Lawrenceville's Home for Cigar Education
Cigar novice? Visit Sammy Sing at The Cigar Den for a crash course and a relaxing time.
I know very little — we can comfortably say nothing — about cigars.
On the few occasions where I’ve accepted one out of politeness, I’ve feebly attempted to imitate the behavior of a knowledgeable neighbor. How do you light it like that? Why isn’t mine burning like that? How am I supposed to hold it? Am I supposed to inhale deeply? OK, now I’ll be coughing for the next seven minutes. Great.
Some people just assume you’re proficient, which is weird for a hobby that’s been pushed to the fringes.

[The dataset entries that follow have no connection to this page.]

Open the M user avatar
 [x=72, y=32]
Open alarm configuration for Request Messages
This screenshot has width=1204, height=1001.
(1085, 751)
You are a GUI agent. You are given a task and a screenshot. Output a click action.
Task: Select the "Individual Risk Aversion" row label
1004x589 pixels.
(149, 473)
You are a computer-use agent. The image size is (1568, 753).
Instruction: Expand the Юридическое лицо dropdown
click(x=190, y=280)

Cigar appreciation has a lot in common with its frequent running buddy, golf — practitioners and professionals assume you know what you’re doing, and if you don’t, they frequently don’t have time for you.

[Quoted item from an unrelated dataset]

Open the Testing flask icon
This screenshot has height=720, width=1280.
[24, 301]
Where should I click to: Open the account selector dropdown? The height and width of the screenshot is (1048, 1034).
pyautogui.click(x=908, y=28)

At least that was my experience until I walked into The Cigar Den in Lawrenceville. It’s a cigar shop and lounge converted from a Lawrenceville house, remodeled and furnished with recycled items and stuff from other local businesses. Owner Sam (Sammy) Sing opened the place in 2012 after 12 years as a driver for UPS; he bought hyperlocal because he wanted it to recognizably be a part of Lawrenceville from the moment he opened the doors.
Sing is the polar opposite of a cigar elitist. When I confessed that I was a novice and didn’t even really know where to begin, he walked me into the store’s humidor and gave me a crash course on country of origin and style; by the end of my visit, he was getting into detail on tobacco leaves and manufacturers. After helping me select a (very mild) cigar, he showed me the best way to cut it, patiently walked me through the proper way to light it and walked me to one of the store’s upstairs rooms, where he offered advice on how to enjoy it without giving myself a coughing fit.

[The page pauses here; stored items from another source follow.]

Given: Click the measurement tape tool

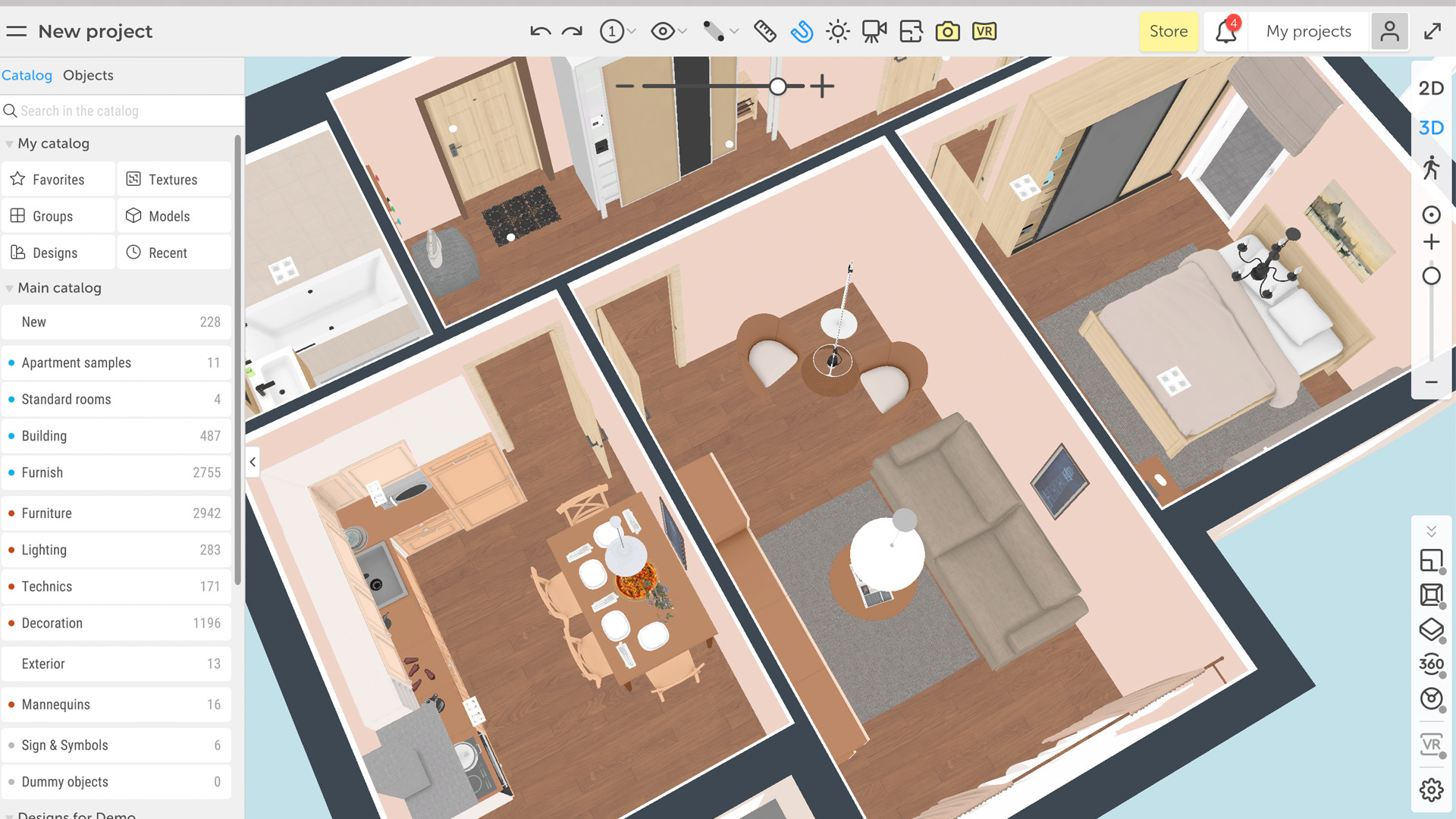Looking at the screenshot, I should 765,31.
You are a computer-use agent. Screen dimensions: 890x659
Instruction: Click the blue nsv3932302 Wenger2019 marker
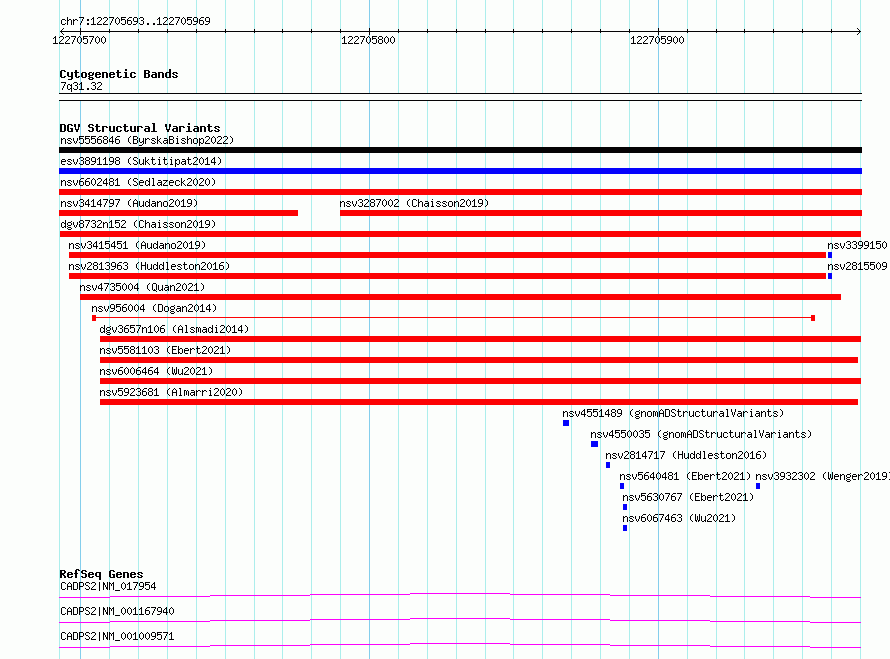758,486
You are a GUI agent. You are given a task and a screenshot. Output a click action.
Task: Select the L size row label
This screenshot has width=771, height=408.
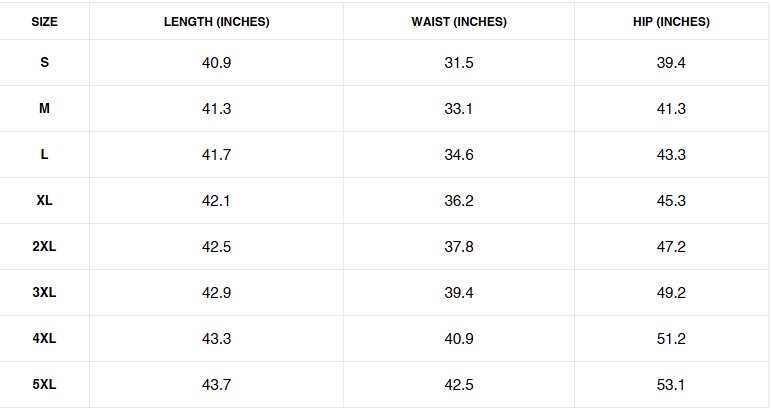click(44, 155)
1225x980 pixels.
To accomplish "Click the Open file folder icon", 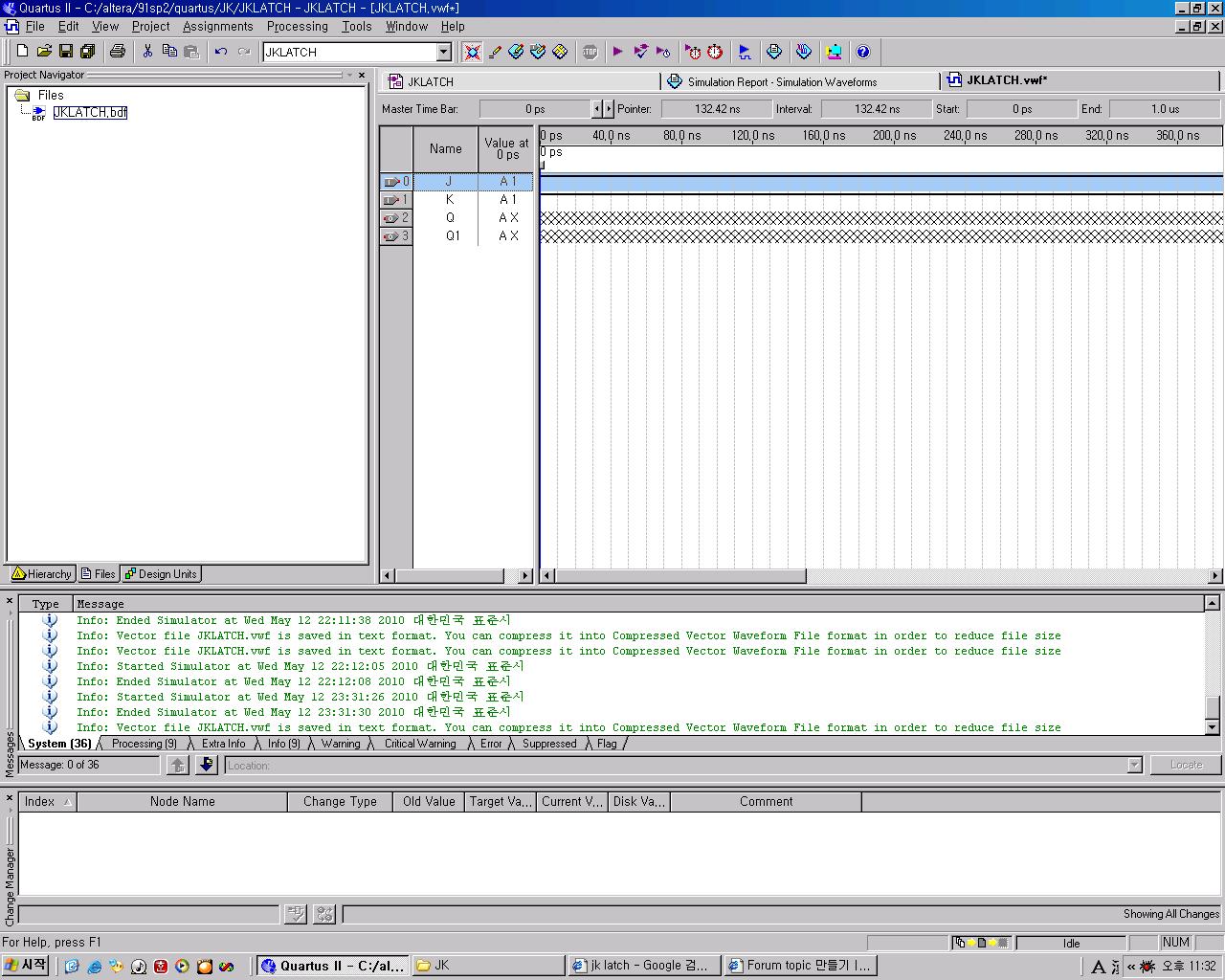I will (x=44, y=52).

While The Cigar Den has plenty of amenities, it’s clear that the building once was a home — in the best possible way. The front room (with the cash register and humidor) is the center of activity, as visitors smoke and converse. Beyond that, though, is the kitchen; The Cigar Den is BYOB, and Sing will lead you back to the kitchen to produce glasses for your beer, ice for your liquor or whatever else you might need. There’s a back patio with a grill; if you show up with burgers or steak, you’re free to buy a cigar and get cooking out back.
Upstairs, one room hosts a card table and another is set up for quieter conversation; buy a box of cigars, and the upstairs is yours exclusively (provided you clean up, one of The Cigar Den’s two rules — the other is the simple requirement that you make a purchase there, rather than bring in your own cigar). There are no membership fees or cover charges at The Cigar Den, and most of the offerings are in the $5-10 range; it’s a neighborhood spot, not a VIP lounge.
My visit was one of the most relaxing afternoons I can recall. Walking out, I didn’t feel like I was leaving a bar or club; I felt like I had just had a massage or meditated. The Cigar Den is a place to clear one’s head, with none of the pretension (but all of the service) of an exclusive smoking room. I don’t know how often I’m going to want a cigar. But when I do, this is where I’ll buy one.